====== Provided information ======

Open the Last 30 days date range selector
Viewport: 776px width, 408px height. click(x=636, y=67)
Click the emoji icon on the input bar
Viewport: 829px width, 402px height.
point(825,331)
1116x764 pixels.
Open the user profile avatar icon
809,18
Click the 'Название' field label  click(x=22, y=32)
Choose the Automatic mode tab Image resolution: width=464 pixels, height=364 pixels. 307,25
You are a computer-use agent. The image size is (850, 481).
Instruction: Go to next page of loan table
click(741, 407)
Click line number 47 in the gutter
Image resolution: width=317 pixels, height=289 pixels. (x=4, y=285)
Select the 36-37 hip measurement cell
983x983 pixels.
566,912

======

§ Short task:
Retype the rows from the line with "Choose the Automatic" up to and including the last line of the rows, copying each line exactly.

§ Response below:
Choose the Automatic mode tab Image resolution: width=464 pixels, height=364 pixels. 307,25
You are a computer-use agent. The image size is (850, 481).
Instruction: Go to next page of loan table
click(741, 407)
Click line number 47 in the gutter
Image resolution: width=317 pixels, height=289 pixels. (x=4, y=285)
Select the 36-37 hip measurement cell
983x983 pixels.
566,912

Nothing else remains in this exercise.